- The Dow, S&P 500, and Nasdaq Composite declined sharply on Thursday.
- Initial jobless claims are rising again amid a worsening Covid-19 outbreak.
- U.S. GDP recorded its largest-ever contraction in the second quarter.
The Dow and broader U.S. stock market declined sharply on Thursday over revelations that the economic recovery was losing momentum in July. Commodity prices also sold off, though gold continued to trade near all-time highs.
Stocks Plunge in Volatile Trading
All of Wall Street’s major indexes reported steep losses Thursday, with the Dow Jones Industrial Average falling as much as 500 points. The blue-chip index was last down 297 points or 1.1%.
The broad S&P 500 Index of large-cap stocks declined by as much as 1.7%, with all 11 primary sectors in the red. Energy stocks sold off the most, falling over 4%.
After declining by as much as 1.2%, the technology-focused Nasdaq Composite Index pared losses and was last down 0.1%.
Commodity prices declined across the board, with Nymex crude futures falling more than 3%. Gold futures fell 0.9%, and silver dropped more than 4%.
Signs of Stalled Recovery Emerge
The U.S. economy emerged from the first wave of the pandemic on firmer footing, with employment, consumer spending, and factory output rebounding. A resurgence in virus cases appears to have stalled the recovery–at least on the jobs front.
After four months of progress in the labor market, jobless claims are on the rise again.
On Thursday, the Labor Department reported that initial jobless claims increased by 1.434 million in the week ended July 25. That’s the second consecutive weekly gain.
Initial jobless claims measure the number of Americans filing for first-time unemployment benefits. The number of new claims had declined for 16 consecutive weeks before ticking higher in the week ended July 18.

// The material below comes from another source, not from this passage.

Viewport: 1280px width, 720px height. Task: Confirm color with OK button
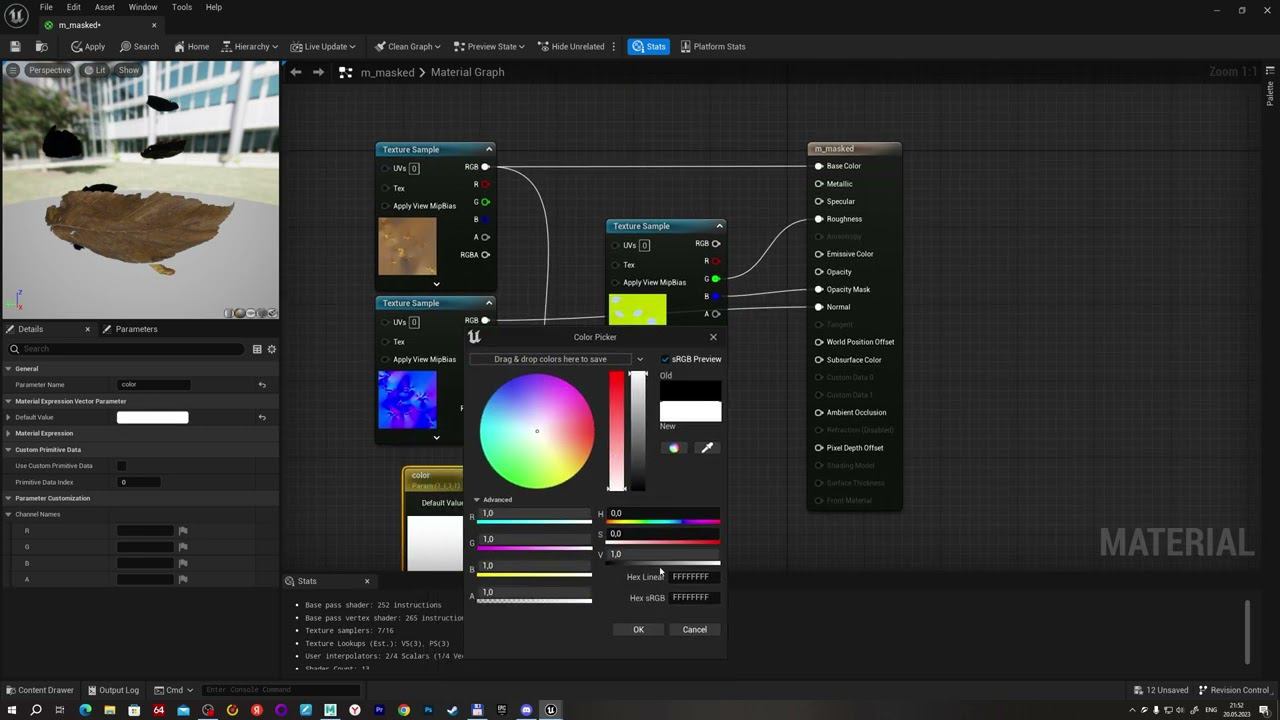[x=638, y=630]
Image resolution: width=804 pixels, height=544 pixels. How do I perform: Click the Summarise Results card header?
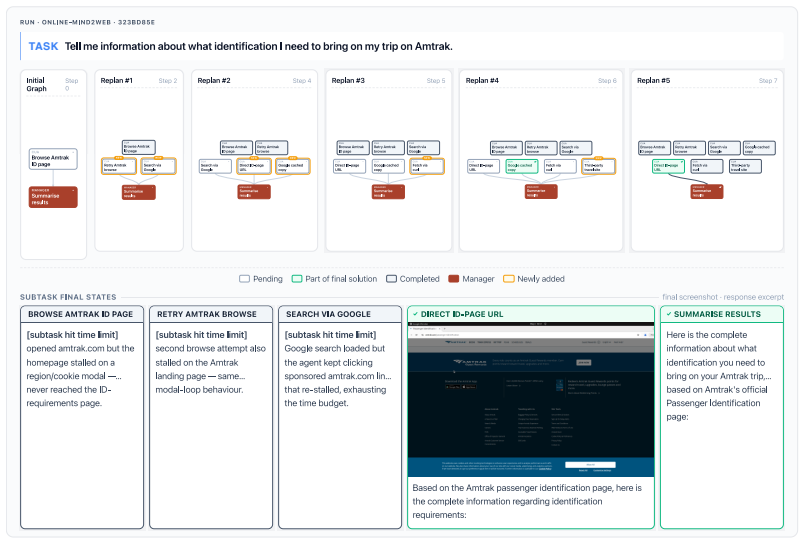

Without more people returning to work, the U.S. economy will likely face a stalled recovery. Employers added a cumulative 7.5 million jobs in May and June, but that’s after laying off more than 22.1 million in March and April.
The U.S. economy is coming off its worst quarter since record-keeping began in 1947. Gross domestic product (GDP)–the value of all goods and services produced in the economy–plunged at an annual rate 32.9% in the second quarter.
Although a repeat of Q2 is unlikely, the resumption of lockdown orders across several states amid the lockdown suggests the recovery could be much slower than initially believed. Fears of a double-dip recession have resurfaced.
Data from Johns Hopkins University show more than 4.4 million confirmed Covid-19 cases in the United States. A total of 59,862 new cases were reported on Wednesday, according to the Center for Disease Control and Prevention.